=== Passage provided ===
:::::
Recall Model Tutorial
This tutorial will introduce how to use various recall models in Torch-RecHub. We'll use the MovieLens dataset as an example.
Data Preparation
First, we need to prepare the data. The MovieLens dataset contains user ratings for movies:
import pandas as pd
import numpy as np
from rechub.utils import DataGenerator
from rechub.models import *
from rechub.trainers import *
# Load data
df = pd.read_csv("movielens.csv")
user_features = ['user_id', 'age', 'gender', 'occupation']
item_features = ['movie_id', 'genre', 'year']
Basic Two-Tower Model (DSSM)
DSSM is the most basic two-tower model, modeling users and items separately:
# Model configuration
model = DSSM(user_features=user_features,
item_features=item_features,
hidden_units=[64, 32, 16],
dropout_rates=[0.1, 0.1, 0.1])
# Training configuration
trainer = MatchTrainer(model=model,
mode=0, # point-wise training
optimizer_params={'lr': 0.001},
n_epochs=10)
# Train model
trainer.fit(train_dataloader, val_dataloader)
Sequential Recommendation Model (GRU4Rec)
GRU4Rec models user behavior sequences through GRU networks:
# Generate sequence features
seq_features = generate_seq_feature(df,
user_col='user_id',
item_col='movie_id',
time_col='timestamp',
item_attribute_cols=['genre'])
:::::
=== Raw data ===
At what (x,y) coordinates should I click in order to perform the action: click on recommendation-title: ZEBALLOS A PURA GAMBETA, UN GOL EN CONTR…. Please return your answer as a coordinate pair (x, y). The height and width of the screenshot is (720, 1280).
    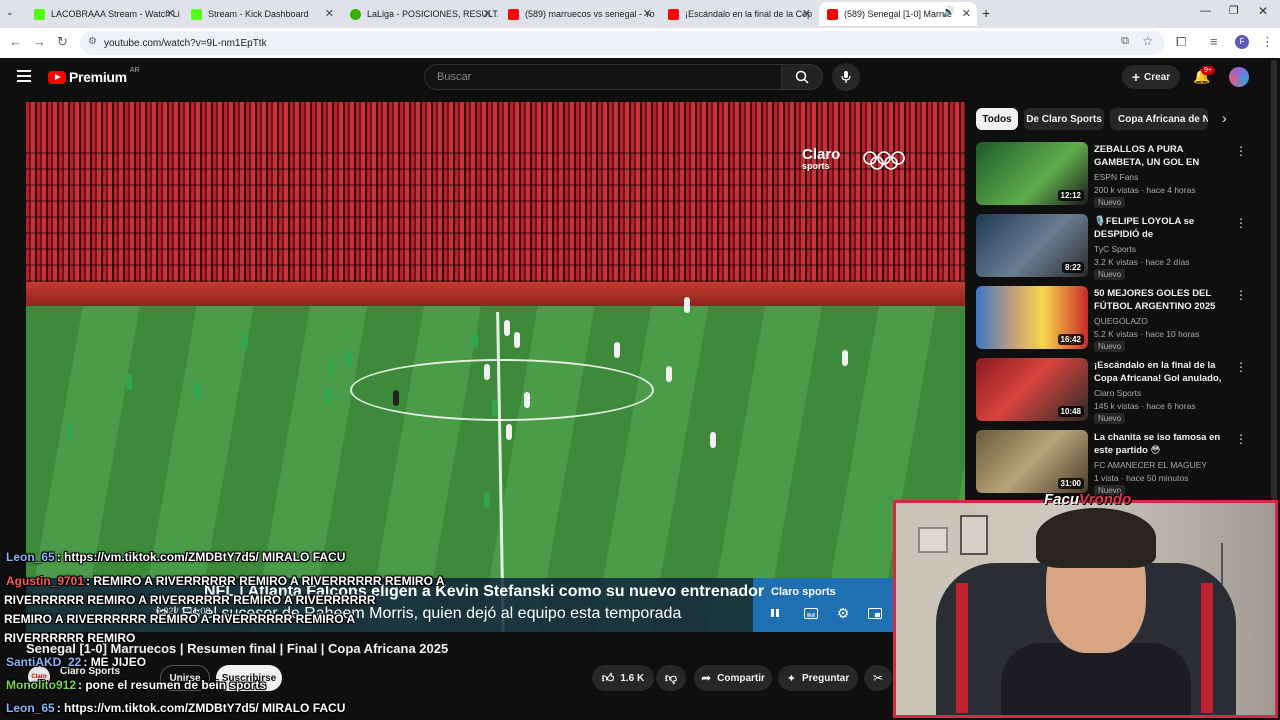
    Looking at the image, I should click on (1162, 156).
:::::
Transcribe the stretch of the recall model tutorial from "GRU4Rec models user" through "item_attribute_cols=['genre'])".

=== Response area ===
GRU4Rec models user behavior sequences through GRU networks:
# Generate sequence features
seq_features = generate_seq_feature(df,
user_col='user_id',
item_col='movie_id',
time_col='timestamp',
item_attribute_cols=['genre'])